Field note. The colony has gathered to celebrate a creature that has not yet arrived.
The subject organism is not present. It remains sealed inside a host, unhatched, incapable of perceiving any of what follows. Nevertheless the surrounding adults assemble in a decorated enclosure, drape it in pale fabrics and inflated membranes, and perform a sequence of behaviors ostensibly for its benefit. The subject cannot benefit. This does not deter them.
The central specimen, the host, sits in a designated chair while others bring wrapped objects. The host opens each wrapping, displays the contents, and emits a sustained high vocalization. The objects are miniature: tiny coverings for feet that cannot yet grip, tiny thermal shells, tiny devices to capture waste. The gathered adults respond to each miniature item with the same escalating pitch, a chorus of appreciation for the small, as though smallness itself were an achievement rather than a temporary condition the organism will urgently outgrow.
They then consume a large sweetened structure.
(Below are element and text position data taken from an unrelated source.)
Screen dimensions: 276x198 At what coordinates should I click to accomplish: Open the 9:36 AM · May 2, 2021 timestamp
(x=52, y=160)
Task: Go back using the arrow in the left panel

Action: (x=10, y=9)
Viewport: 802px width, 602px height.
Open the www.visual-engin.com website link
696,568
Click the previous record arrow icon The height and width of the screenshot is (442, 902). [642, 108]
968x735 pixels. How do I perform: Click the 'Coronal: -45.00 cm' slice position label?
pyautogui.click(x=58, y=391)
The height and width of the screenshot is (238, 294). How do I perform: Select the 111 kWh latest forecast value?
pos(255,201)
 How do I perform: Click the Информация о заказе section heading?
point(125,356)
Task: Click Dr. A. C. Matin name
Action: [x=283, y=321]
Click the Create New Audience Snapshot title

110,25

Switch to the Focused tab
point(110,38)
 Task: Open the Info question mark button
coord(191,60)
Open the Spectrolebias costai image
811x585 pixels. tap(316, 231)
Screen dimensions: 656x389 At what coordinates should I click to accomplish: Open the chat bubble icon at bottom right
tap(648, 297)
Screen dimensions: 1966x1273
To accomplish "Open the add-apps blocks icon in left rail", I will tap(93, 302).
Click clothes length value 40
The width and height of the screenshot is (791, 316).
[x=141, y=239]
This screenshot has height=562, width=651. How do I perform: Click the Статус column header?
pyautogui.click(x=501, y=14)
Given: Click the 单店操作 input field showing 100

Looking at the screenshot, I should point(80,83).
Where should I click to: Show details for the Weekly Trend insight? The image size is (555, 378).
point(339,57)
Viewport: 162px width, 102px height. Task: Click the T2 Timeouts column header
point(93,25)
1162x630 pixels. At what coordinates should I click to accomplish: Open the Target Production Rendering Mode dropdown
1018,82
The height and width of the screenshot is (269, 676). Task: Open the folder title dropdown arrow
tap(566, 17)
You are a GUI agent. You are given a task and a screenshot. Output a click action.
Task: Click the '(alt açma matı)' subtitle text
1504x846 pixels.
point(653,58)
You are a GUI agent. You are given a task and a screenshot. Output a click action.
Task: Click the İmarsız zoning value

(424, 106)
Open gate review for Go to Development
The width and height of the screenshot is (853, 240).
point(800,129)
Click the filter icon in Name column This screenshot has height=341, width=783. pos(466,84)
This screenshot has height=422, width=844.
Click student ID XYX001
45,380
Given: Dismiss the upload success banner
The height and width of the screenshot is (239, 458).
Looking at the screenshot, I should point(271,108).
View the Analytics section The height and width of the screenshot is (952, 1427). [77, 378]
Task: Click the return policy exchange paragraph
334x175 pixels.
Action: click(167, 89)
Some attempt to predict the arrival date and the organism's mass by writing numbers on paper. This is guessing dressed as ceremony. They also play a game in which a sugared confection shaped like an infant is hidden in a cold drink, and the first to notice announces it and claims the melting infant. I have logged this three times and cannot locate its function.
Correction to earlier entry. I had recorded the host as exhibiting fluid discharge from the ocular region, a probable malfunction. Further observation confirms the discharge occurs specifically while holding the smallest foot-covering, item of no measurable use.
The malfunction spread. By the end, four adults were leaking.
They are preparing, at great expense, for something they cannot yet love. And loving it anyway.